(Stored data entries)

---------------

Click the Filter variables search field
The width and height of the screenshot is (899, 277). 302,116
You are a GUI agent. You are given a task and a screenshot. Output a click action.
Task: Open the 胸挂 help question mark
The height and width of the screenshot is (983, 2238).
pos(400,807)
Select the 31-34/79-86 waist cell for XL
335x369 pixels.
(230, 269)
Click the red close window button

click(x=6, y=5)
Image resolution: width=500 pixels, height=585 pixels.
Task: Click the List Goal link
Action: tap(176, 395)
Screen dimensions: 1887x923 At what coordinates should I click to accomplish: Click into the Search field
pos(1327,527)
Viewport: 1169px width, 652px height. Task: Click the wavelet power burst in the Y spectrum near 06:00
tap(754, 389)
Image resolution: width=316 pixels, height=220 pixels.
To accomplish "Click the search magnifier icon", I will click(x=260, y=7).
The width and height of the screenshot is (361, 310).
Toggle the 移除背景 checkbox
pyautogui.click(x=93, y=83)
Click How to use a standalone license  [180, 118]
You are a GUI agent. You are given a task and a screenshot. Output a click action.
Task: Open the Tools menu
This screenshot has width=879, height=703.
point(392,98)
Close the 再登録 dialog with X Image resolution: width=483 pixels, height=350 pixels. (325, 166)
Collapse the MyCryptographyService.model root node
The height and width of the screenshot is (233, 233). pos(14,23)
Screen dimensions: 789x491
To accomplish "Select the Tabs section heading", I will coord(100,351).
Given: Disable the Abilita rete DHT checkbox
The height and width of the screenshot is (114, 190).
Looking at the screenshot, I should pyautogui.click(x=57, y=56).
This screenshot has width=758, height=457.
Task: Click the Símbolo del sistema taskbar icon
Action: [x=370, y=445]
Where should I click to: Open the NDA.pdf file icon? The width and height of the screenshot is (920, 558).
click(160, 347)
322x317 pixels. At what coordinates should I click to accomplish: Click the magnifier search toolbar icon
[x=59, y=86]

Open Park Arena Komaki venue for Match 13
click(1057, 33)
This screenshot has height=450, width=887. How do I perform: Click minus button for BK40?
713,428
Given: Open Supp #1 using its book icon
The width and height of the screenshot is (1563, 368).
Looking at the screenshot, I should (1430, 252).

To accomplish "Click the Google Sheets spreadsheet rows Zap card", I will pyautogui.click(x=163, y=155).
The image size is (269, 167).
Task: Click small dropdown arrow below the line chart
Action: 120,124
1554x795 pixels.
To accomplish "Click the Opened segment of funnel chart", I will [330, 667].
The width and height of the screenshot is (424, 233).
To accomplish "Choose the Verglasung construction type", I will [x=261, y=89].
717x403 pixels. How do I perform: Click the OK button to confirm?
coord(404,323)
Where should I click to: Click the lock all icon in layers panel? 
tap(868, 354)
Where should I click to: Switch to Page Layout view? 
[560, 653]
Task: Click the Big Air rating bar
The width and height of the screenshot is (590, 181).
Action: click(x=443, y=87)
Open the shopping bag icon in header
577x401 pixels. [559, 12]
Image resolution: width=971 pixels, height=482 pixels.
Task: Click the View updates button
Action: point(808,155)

---------------

Exercise directions:
So that nothing differs from the original, transcribe all of the records above.

Task solution:
Click the Filter variables search field
The width and height of the screenshot is (899, 277). 302,116
You are a GUI agent. You are given a task and a screenshot. Output a click action.
Task: Open the 胸挂 help question mark
The height and width of the screenshot is (983, 2238).
pos(400,807)
Select the 31-34/79-86 waist cell for XL
335x369 pixels.
(230, 269)
Click the red close window button

click(x=6, y=5)
Image resolution: width=500 pixels, height=585 pixels.
Task: Click the List Goal link
Action: tap(176, 395)
Screen dimensions: 1887x923 At what coordinates should I click to accomplish: Click into the Search field
pos(1327,527)
Viewport: 1169px width, 652px height. Task: Click the wavelet power burst in the Y spectrum near 06:00
tap(754, 389)
Image resolution: width=316 pixels, height=220 pixels.
To accomplish "Click the search magnifier icon", I will click(x=260, y=7).
The width and height of the screenshot is (361, 310).
Toggle the 移除背景 checkbox
pyautogui.click(x=93, y=83)
Click How to use a standalone license  [180, 118]
You are a GUI agent. You are given a task and a screenshot. Output a click action.
Task: Open the Tools menu
This screenshot has width=879, height=703.
point(392,98)
Close the 再登録 dialog with X Image resolution: width=483 pixels, height=350 pixels. (325, 166)
Collapse the MyCryptographyService.model root node
The height and width of the screenshot is (233, 233). pos(14,23)
Screen dimensions: 789x491
To accomplish "Select the Tabs section heading", I will coord(100,351).
Given: Disable the Abilita rete DHT checkbox
The height and width of the screenshot is (114, 190).
Looking at the screenshot, I should pyautogui.click(x=57, y=56).
This screenshot has width=758, height=457.
Task: Click the Símbolo del sistema taskbar icon
Action: [x=370, y=445]
Where should I click to: Open the NDA.pdf file icon? The width and height of the screenshot is (920, 558).
click(160, 347)
322x317 pixels. At what coordinates should I click to accomplish: Click the magnifier search toolbar icon
[x=59, y=86]

Open Park Arena Komaki venue for Match 13
click(1057, 33)
This screenshot has height=450, width=887. How do I perform: Click minus button for BK40?
713,428
Given: Open Supp #1 using its book icon
The width and height of the screenshot is (1563, 368).
Looking at the screenshot, I should (1430, 252).

To accomplish "Click the Google Sheets spreadsheet rows Zap card", I will pyautogui.click(x=163, y=155).
The image size is (269, 167).
Task: Click small dropdown arrow below the line chart
Action: 120,124
1554x795 pixels.
To accomplish "Click the Opened segment of funnel chart", I will [330, 667].
The width and height of the screenshot is (424, 233).
To accomplish "Choose the Verglasung construction type", I will [x=261, y=89].
717x403 pixels. How do I perform: Click the OK button to confirm?
coord(404,323)
Where should I click to: Click the lock all icon in layers panel? 
tap(868, 354)
Where should I click to: Switch to Page Layout view? 
[560, 653]
Task: Click the Big Air rating bar
The width and height of the screenshot is (590, 181).
Action: click(x=443, y=87)
Open the shopping bag icon in header
577x401 pixels. [559, 12]
Image resolution: width=971 pixels, height=482 pixels.
Task: Click the View updates button
Action: point(808,155)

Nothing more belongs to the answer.